From the theoretical point of view, chemical modification might cause changes in the fine structure of wood due to:

  1. 1.

    The mechanisms related to swelling of the cell wall; and

  2. 2.

    The impact of acid or basic agents on the matrix polymers in the cell wall alone or in combination with high temperature.

Swelling of the wooden cell wall is quite a common phenomenon, mostly related to the adsorption of water. Uptake of water leads to bulking of the cell wall until fibre saturation occurs. Frequent swelling and shrinkage might cause plastic deformations to the structure (Matejak 1982). In contrast to reversible swelling by sorption of water, chemical wood modification results in a permanent bulking effect (Rowell 1983). Some chemical modification processes introduce molecules into the cell wall, which are capable of exceeding fibre saturation and swelling the tissue beyond the "green" volume of wood, which can cause severe damage. This was reported by Rowell et al. (1976) for Southern pine treated with epoxides and by Rowell and Ellis (1981) for wood modification with isocyanates. It is possible for checks to occur within the latewood cell walls after bulking exceeds fibre saturation, but to date such effects have not been reported for acetylation.

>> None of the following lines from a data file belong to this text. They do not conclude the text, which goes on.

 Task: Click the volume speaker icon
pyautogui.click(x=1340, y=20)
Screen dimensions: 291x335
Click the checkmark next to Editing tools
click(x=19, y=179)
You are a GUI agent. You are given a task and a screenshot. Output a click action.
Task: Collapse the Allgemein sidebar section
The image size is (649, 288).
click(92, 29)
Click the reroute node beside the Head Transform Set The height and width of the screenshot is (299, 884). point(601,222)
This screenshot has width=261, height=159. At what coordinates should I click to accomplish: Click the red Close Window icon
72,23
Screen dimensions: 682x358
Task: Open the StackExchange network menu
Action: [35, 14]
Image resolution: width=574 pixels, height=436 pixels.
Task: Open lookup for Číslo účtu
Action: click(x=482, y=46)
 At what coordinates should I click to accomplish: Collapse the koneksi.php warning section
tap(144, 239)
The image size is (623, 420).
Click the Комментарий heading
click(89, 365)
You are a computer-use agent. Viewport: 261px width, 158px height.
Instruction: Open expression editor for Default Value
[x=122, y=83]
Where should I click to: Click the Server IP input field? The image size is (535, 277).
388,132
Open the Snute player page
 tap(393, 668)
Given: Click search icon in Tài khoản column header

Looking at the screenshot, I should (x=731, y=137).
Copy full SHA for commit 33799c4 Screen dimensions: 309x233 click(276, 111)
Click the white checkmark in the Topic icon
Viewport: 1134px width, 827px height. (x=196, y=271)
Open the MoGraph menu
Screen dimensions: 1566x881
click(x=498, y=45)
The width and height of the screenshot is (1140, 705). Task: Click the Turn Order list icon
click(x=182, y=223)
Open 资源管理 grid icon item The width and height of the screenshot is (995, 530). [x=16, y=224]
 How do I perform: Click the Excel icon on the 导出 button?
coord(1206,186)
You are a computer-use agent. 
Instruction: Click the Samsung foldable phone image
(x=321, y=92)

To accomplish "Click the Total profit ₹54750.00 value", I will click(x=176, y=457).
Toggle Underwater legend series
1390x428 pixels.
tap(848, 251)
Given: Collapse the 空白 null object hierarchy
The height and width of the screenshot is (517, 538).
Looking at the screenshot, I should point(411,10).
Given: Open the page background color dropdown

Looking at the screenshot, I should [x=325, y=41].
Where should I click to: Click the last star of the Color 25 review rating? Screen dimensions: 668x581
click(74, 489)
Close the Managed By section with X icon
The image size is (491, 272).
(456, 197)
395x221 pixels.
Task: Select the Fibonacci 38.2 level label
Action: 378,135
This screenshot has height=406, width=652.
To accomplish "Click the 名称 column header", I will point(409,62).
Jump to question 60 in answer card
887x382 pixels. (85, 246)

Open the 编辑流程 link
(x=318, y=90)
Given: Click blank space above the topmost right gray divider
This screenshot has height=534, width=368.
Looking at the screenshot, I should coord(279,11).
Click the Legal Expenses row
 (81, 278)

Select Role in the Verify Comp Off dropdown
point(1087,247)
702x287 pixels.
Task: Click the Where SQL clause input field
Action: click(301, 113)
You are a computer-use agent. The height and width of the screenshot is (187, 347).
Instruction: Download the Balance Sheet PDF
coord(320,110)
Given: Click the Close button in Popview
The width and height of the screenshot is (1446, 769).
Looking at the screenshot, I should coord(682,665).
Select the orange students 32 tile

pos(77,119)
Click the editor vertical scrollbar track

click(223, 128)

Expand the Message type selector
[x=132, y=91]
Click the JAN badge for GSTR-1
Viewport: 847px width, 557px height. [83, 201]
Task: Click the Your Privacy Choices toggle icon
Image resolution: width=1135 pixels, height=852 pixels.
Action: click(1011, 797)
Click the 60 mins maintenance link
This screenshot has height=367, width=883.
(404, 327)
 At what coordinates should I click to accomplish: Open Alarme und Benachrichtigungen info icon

In this study, swelling of tissue was revealed by SEM, but the addition of acetyl groups to the cell wall matrix did not swell the cell wall beyond fibre saturation and thus did not become critical. This is probably because acetylation is a single-site reaction, where no cross-linking or polymerisation of agents occurs, which may cause internal stress within the cell walls. Furthermore, the swelling of the wood—due to acetylation—is equal to the swelling that would have been caused by water which is no longer taken up by the wood. Therefore, acetylated wood with an ASE of 100% (not achievable in practice) will be swollen equally to untreated wood at fibre saturation point, and swelling beyond fibre saturation as a result of the acetylation itself is not possible.

Acetic reaction conditions often limit the process of chemical wood modification (Rowell 1983). Stevens and Paramswaran (1981) reported hydrolytic activity of formaldehyde gas on the matrix substances of wood. In this study, acetic acid did not have any visible effect on the wood's ultrastructure even after a process that included a long period at elevated temperatures.

It can be concluded that acetylation using uncatalysed acetic anhydride using the right process conditions is very unlikely to result in any damage or alteration to the ultrastructure of the wood.